Source document →
^^^^
By looking at all these histograms, we have gained a lot of insight. For example, 'salary_usd' and 'bonus_usd' are both right-skewed. This suggests that there are likely outliers present. We will look at the Q-Q plot for salary because it is our target variable.

In [ ]:
from scipy import stats

stats.probplot(df['salary_usd'], dist = 'norm', plot = plt)
plt.title('Q-Q Plot of Salary')
plt.show()
No description has been provided for this image

This shows that the distribution of salary isn't entirely normal given the strong deviation of points from the red line. This, in combination with what the histogram, tells us the data is right-skewed. However, this is not necessarily problematic because high salaries are realistic and expected within AI and data-related careers. That being said, we can try a transformation to see if it improves the normality of the data. In this case, we will perform a log transformation to turn right-skewed data into more normally distributed and symmetrical data.

In [ ]:
#Creating a loged version of salary_usd

import numpy as np

df['salary_log'] = np.log1p(df['salary_usd'])
In [ ]:
#Q-Q Plot Using new logged version

from scipy import stats
import matplotlib.pyplot as plt

stats.probplot(df['salary_log'], dist = 'norm', plot = plt)
plt.title('Q-Q Plot of Log Salary')
plt.show()
No description has been provided for this image

The transformed variable doesn't seem to have a significant improvement in normality, so we will be using the original salary variable. Though the distribution is right-skewed due to outliers, these outliers are valid given that it is common for extreme salaries for jobs in this field, so we will accept this skewedness.

Now, we will make some more conclusions on the data to prepare for machine learning.

Conclusion 1: Outliers?¶

First, we will take a closer look at the outliers in this dataset. We will do so using a boxplot. In this visual, outliers are in red.

In [ ]:
import matplotlib.pyplot as plt
import seaborn as sns
from matplotlib.lines import Line2D

selected_numerical_cols = ['experience_years', 'salary_usd', 'bonus_usd',
                           'weekly_hours', 'company_rating', 'vacation_days',
                           'hiring_difficulty_score']

titles = ['Experience (Years)', 'Salary (USD)', 'Bonus (USD)',
          'Weekly Hours', 'Company Rating', 'Vacation Days',
          'Hiring Difficulty Score']

fig, axes = plt.subplots(3, 3, figsize=(15, 10))
fig.suptitle('Checking for Outliers', fontsize=16, fontweight='bold')
#boxes
for i, (col, title) in enumerate(zip(selected_numerical_cols, titles)):
    ax = axes[i // 3][i % 3]
    sns.boxplot(y=df[col], ax=ax,
                flierprops=dict(marker='o', markerfacecolor='red', markersize=4))
    ax.set_title(title, fontsize=12)
    ax.set_ylabel('Value')
    ax.set_xlabel('Distribution')
    ax.grid(True, alpha=0.3)
^^^^
Data provided →
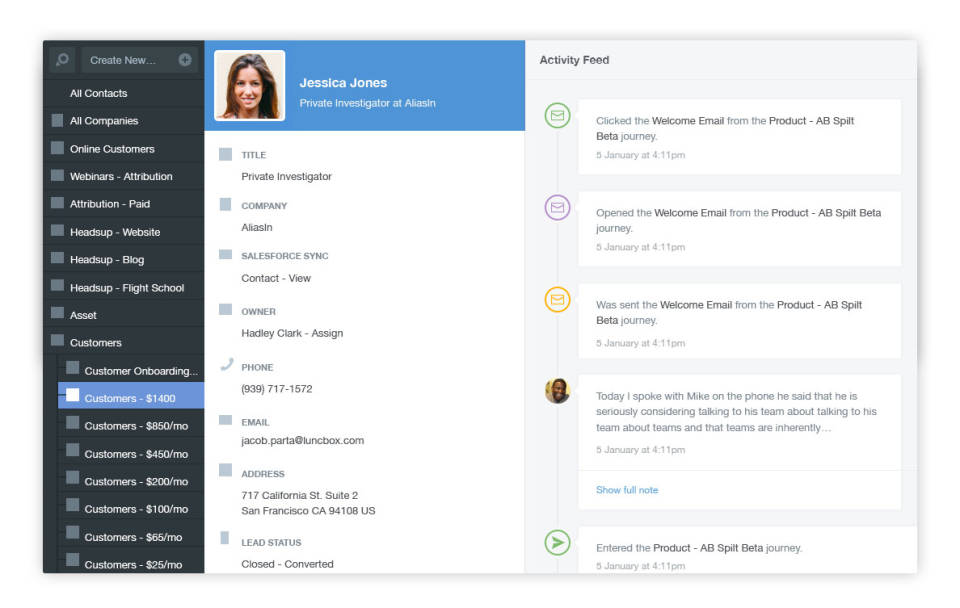
Task: Click the search magnifier icon in the sidebar
Action: (61, 59)
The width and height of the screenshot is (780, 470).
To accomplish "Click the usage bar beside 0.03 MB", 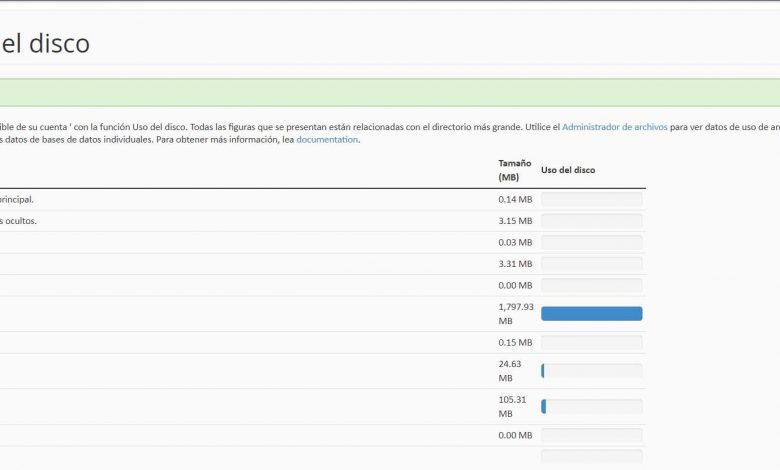I will tap(591, 243).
^^^^
Exercise requirements → Retype, word for word, the portion of the salary analysis above from "titles = ['Experience" to "3, figsize=(15, 10))".

Exercise result →
titles = ['Experience (Years)', 'Salary (USD)', 'Bonus (USD)',
          'Weekly Hours', 'Company Rating', 'Vacation Days',
          'Hiring Difficulty Score']

fig, axes = plt.subplots(3, 3, figsize=(15, 10))